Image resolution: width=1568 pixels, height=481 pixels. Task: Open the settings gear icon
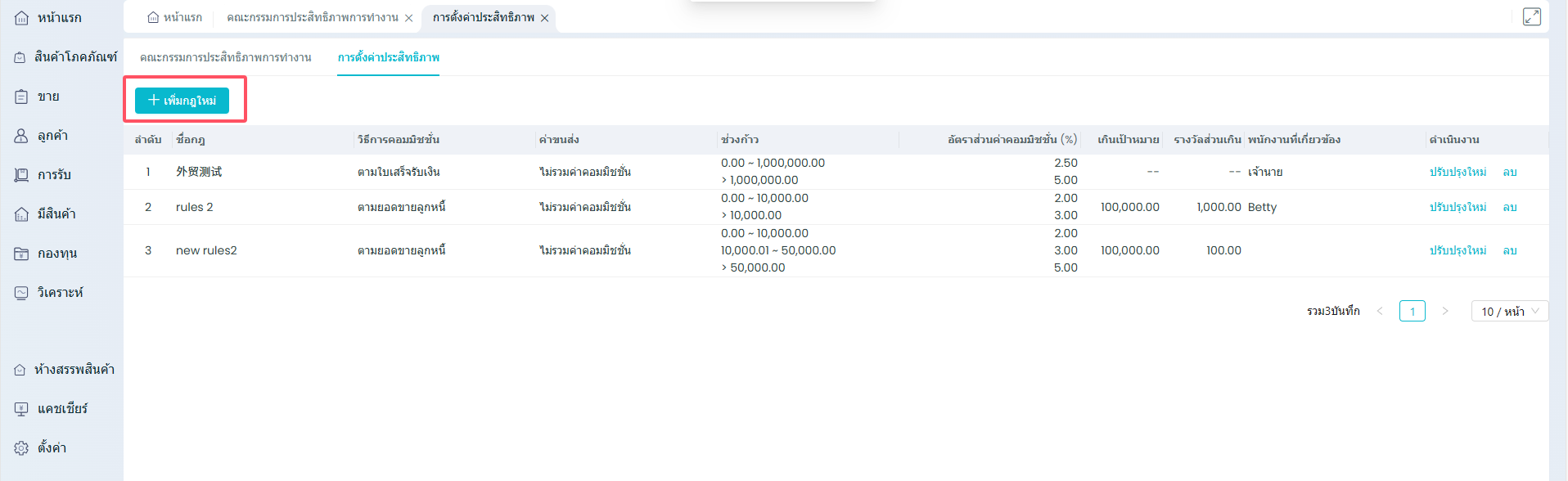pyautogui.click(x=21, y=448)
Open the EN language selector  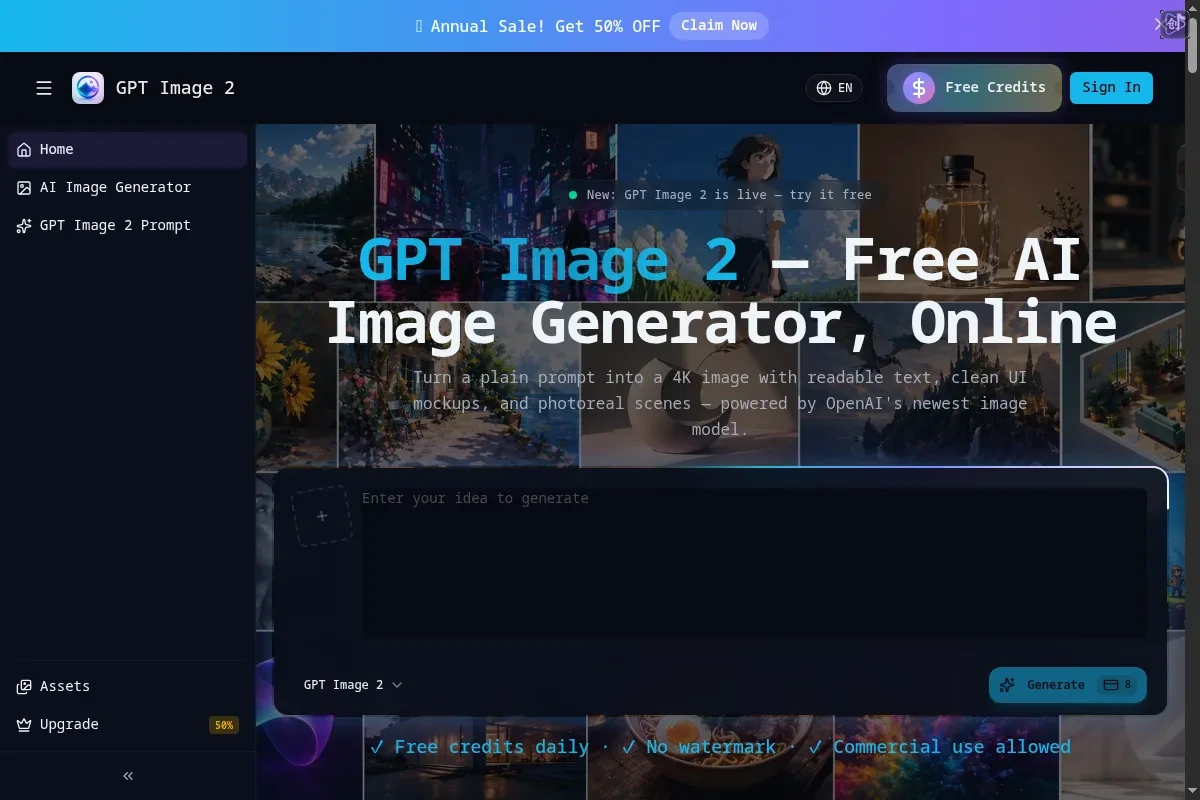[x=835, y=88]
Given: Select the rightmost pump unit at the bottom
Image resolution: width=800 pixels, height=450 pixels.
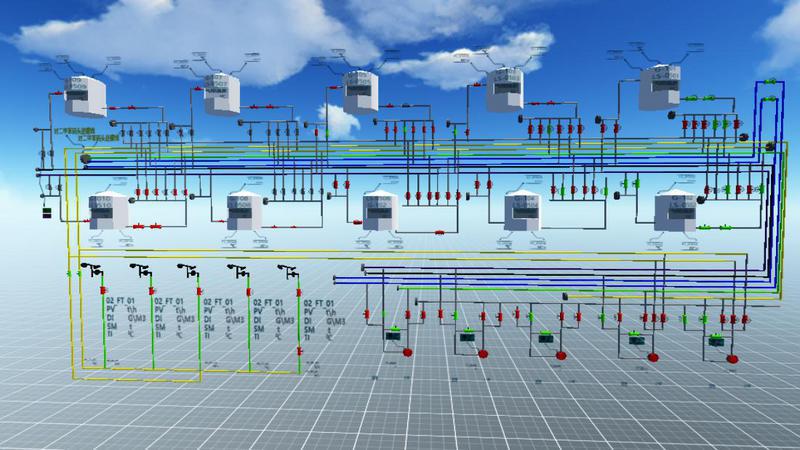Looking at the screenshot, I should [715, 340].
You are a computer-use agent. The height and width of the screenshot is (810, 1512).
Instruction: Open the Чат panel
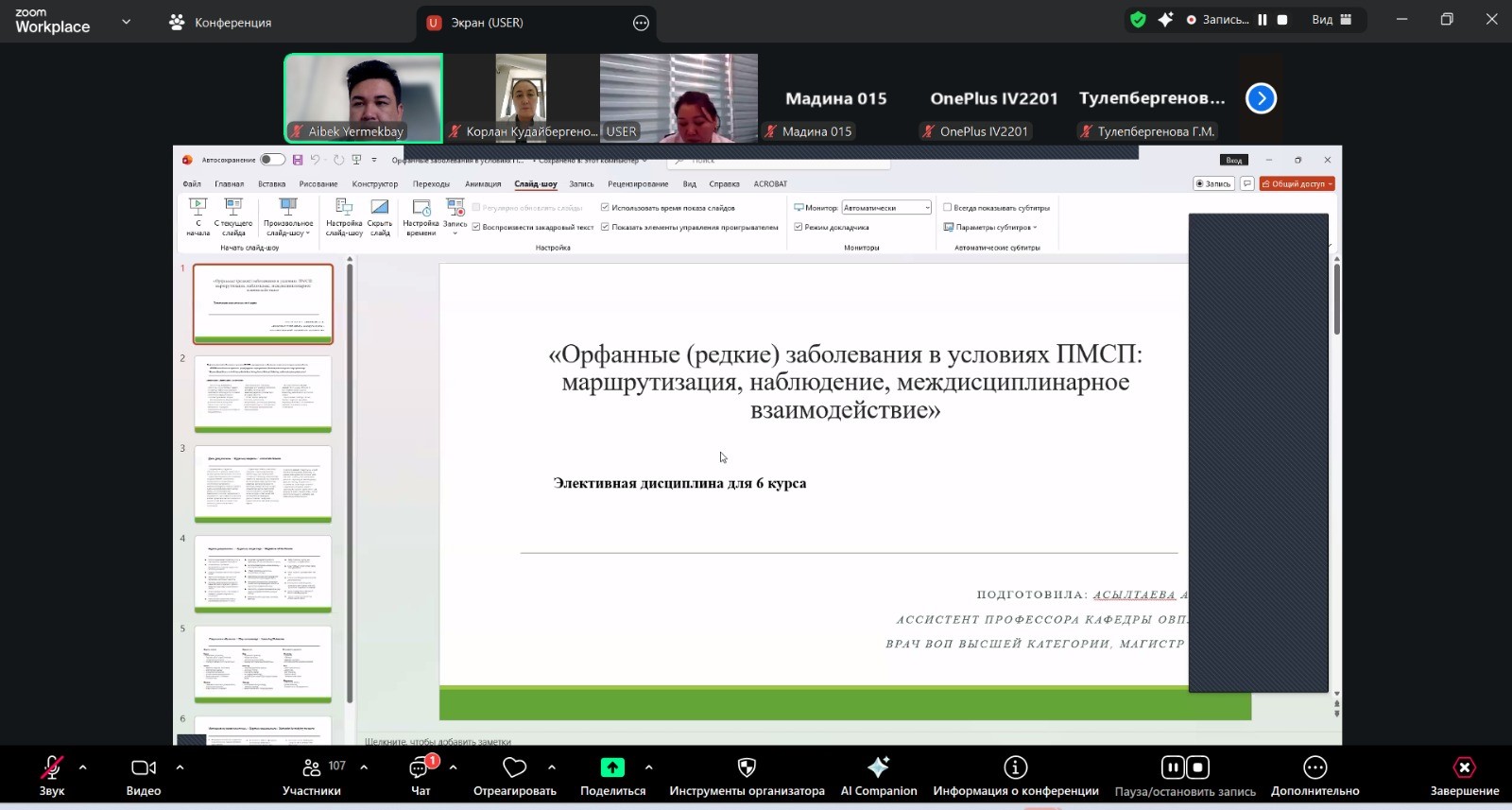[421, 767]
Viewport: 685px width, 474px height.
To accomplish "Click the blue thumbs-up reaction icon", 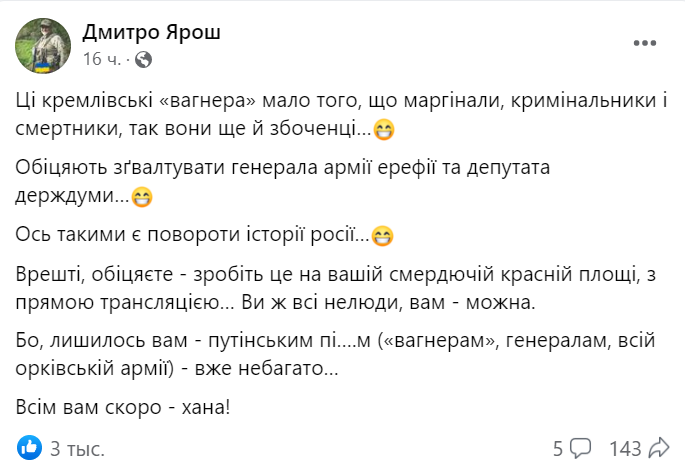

**WHAT TO PRODUCE**
Repeat exactly the line containing "Viewport: 685px width, 474px height." and every line after it through the end of the records, and nothing else. Leave the pictures out.

**FINISHED TASK**
Viewport: 685px width, 474px height.
To accomplish "Click the blue thumbs-up reaction icon", 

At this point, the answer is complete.